* [Aim of the exercise]: Reproduce word for word the lines of the entries below, beginning with the line that contains "Click the 5/10/22 date label on axis" and continuing through the end of the entries.

* [Data to use]:
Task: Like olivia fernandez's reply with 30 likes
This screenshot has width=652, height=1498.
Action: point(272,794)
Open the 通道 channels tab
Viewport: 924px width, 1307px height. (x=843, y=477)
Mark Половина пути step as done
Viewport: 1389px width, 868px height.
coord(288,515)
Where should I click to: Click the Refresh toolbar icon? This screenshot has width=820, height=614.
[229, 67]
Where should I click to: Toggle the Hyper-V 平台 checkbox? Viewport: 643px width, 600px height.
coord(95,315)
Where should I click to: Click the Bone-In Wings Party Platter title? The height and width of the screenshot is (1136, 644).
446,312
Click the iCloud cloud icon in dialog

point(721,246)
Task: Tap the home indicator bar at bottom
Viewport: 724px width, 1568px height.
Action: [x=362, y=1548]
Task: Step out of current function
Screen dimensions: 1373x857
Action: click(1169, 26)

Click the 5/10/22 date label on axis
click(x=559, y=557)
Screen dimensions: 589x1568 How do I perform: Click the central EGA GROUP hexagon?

* [Output of the exercise]:
Click the 5/10/22 date label on axis
click(x=559, y=557)
Screen dimensions: 589x1568 How do I perform: Click the central EGA GROUP hexagon?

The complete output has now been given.